▸ What you are asked to do
Display each line of the entries below that contains the word "personal".

--- begin ---

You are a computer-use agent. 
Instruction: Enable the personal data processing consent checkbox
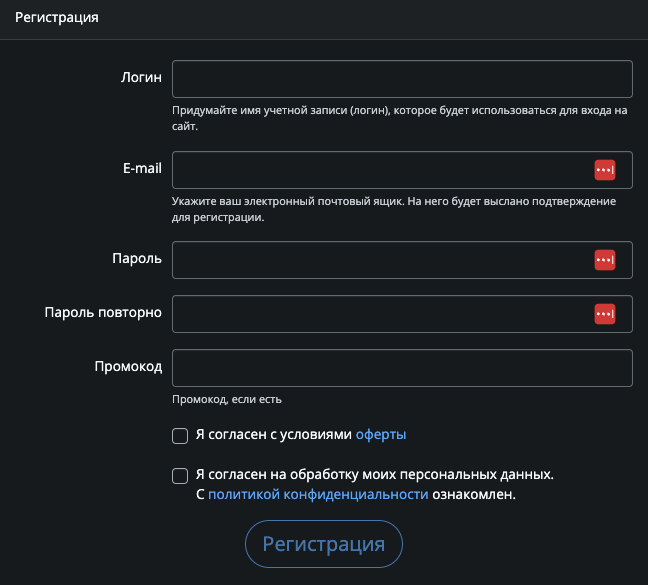180,475
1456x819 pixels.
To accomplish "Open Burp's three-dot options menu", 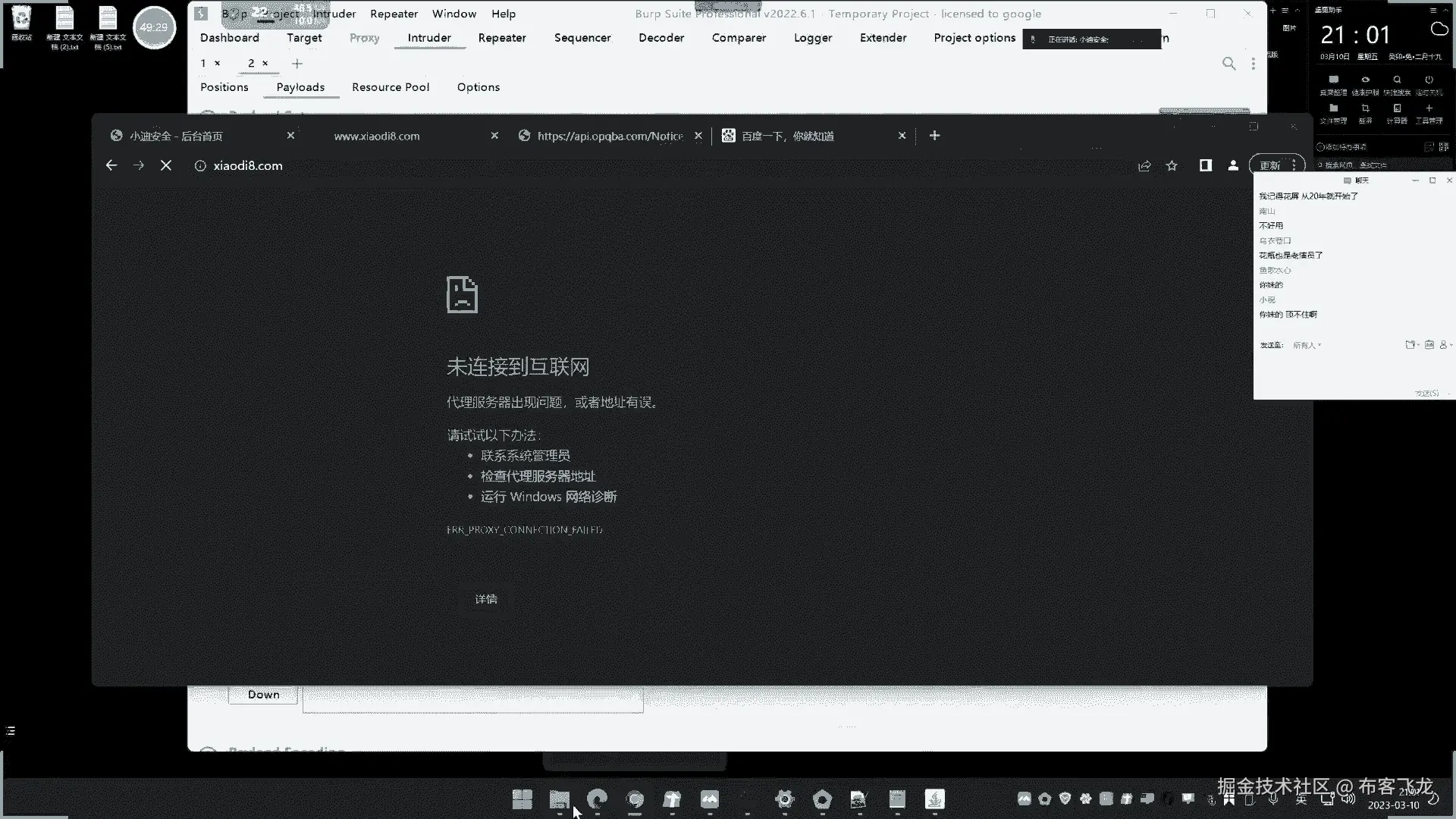I will click(x=1253, y=64).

--- end ---

▸ Result
Instruction: Enable the personal data processing consent checkbox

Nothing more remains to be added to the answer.